俺は魔剣を買わされる
静まり返る店内は異様な光景なのだろう。普段ならこの店内は外にある他の商店の様に、利用する客の楽しそうな声や売り子の接客する声などで活気があるはずだ。
だがこの武器屋、レガロ金属加工店には俺とクレア、そして店主であるレガロー氏しか居ない。そして店主は固まり、クレアも同じ様にじっと俺を見つめる。
俺は二人に見つめられ、何かやっちゃいけない事をしてしまった気分に陥った。だから静かに片手剣を鞘にしまい、樽に戻した。
例えばそれは、子供が叱られるのを恐れる余り、必死にそれを隠す様にする行動の様なものだった。
『本当にあたしの声が聞こえてるの⁉︎ お願い、あたしを買ってよ』
『やっぱり道具は使われる為に存在してると思うのよ』
樽に戻された片手剣が何かを言うが、俺には聞こえない。
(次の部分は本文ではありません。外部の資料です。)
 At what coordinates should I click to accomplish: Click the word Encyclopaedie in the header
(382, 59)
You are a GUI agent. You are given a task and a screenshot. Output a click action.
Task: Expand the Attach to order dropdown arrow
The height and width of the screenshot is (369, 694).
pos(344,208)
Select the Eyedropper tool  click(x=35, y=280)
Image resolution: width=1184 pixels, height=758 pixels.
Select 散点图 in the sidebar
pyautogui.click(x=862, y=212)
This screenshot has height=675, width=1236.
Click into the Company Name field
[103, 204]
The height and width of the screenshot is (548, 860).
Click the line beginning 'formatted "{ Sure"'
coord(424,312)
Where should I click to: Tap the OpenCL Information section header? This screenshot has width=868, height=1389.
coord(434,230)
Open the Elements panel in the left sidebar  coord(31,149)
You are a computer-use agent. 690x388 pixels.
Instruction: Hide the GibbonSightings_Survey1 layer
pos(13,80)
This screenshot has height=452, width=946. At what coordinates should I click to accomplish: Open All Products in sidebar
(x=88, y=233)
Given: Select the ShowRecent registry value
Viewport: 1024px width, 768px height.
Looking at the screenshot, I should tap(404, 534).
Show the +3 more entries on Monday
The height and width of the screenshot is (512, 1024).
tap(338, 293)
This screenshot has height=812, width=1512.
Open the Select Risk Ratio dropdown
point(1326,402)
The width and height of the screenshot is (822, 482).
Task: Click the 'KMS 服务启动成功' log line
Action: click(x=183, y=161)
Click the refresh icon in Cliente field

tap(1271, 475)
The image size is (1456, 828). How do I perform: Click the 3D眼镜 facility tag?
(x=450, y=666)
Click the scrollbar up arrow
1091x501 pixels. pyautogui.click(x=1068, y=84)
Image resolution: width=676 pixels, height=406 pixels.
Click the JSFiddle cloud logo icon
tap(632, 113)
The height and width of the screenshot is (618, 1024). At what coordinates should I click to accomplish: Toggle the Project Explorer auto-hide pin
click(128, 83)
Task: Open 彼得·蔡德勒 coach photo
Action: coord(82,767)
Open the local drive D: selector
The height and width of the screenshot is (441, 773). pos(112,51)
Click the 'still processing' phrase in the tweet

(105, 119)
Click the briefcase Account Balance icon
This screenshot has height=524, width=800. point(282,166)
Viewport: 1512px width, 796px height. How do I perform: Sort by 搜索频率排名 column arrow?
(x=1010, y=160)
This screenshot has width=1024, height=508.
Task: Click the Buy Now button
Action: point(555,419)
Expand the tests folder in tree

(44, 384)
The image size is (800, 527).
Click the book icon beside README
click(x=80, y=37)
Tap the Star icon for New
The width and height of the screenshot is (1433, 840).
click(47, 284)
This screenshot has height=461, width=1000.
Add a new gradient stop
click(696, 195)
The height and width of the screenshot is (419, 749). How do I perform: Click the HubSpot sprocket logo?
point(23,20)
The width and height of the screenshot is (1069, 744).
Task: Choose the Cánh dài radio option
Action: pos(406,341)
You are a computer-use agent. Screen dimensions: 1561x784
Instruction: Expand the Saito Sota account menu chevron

そう、聞いちゃいけなかったんだ。いくら異世界といっても元の世界の常識が所々同じなのは気づいていたよ。
食べ物や服装、元の世界と比べたらかなり違うけど全く別ってわけでもない。少し古い時代のものだと思えば良いんだ。多分中世ぐらい?
魔法はあるけど、おまじないレベルかもしれないじゃないか。ゲームとかみたいに炎とか氷とか雷とか使うわけないよ。魔法書にはそんなこと書いてあったけど、使えたら良いね。きっとその程度だよ。
そうして、ながながと自分に言い訳してたらレガローさんが俺に言った。
「喋る剣なんて、置いた覚えはないがアレックスの言うことが本当なら、そいつを譲ってやるよ」
「えっ、良いんですか?」
「おう武器が喋るという事はな、多分そいつは魔法武具の亜種だ」
「魔法武具?」
多分その時の俺の顔は、はぁ? 何言ってんのこいつ。って顔をしていたと思う。そんな俺の様子を気にせず、レガローさんは語り出した。
「喋る剣なんて俺は聖剣か魔剣しか知らねえな」
「聖剣は確認されているもので一振りだけ。デザインも見た事ある。だからそれは聖剣じゃなくて魔剣だ」
「大昔の魔法武具ってのは、魔法の補助の為の術式が弱くて、その制御をさせる為に知能を持った精霊や生物を中の核に取り込ませて造られる。そしてその声が聞こえ、意思の疎通が出来る奴が使い手となってきた」
話を聞いてて思ったけど、これって買うというより押し付けられるって表現が適切な気がしてきた。
「その片手剣を置いてから五年、どいつも剣の声が聞こえてなかった。勿論、俺も例外じゃない。その剣は手入れしていないのに何故かいつも綺麗な状態だった。多分その剣は、壊れる事がないって事に気づくことすら出来なかった…」
「頼むアレックス、そいつを貰ってくれ」
「……わかりました」
『苦節五年、やっとまた剣として使ってもらえるのね、嬉しいわぁ、あたし〜』
あげると言われた物を返す気になれず受け取った。何かこの剣壊れなさそうだということも聞き、持っとくだけでも良いかなって思えてきたし。
こうして俺は新しい武器を手に入れ、クレアも装備を整え、レガロ金属加工店を後にした。腰に差す剣は買ってもらえたのが嬉しかったのか、店を出てからずっと勝手に話しかけてきたが、クレアと話す為に全て無視した。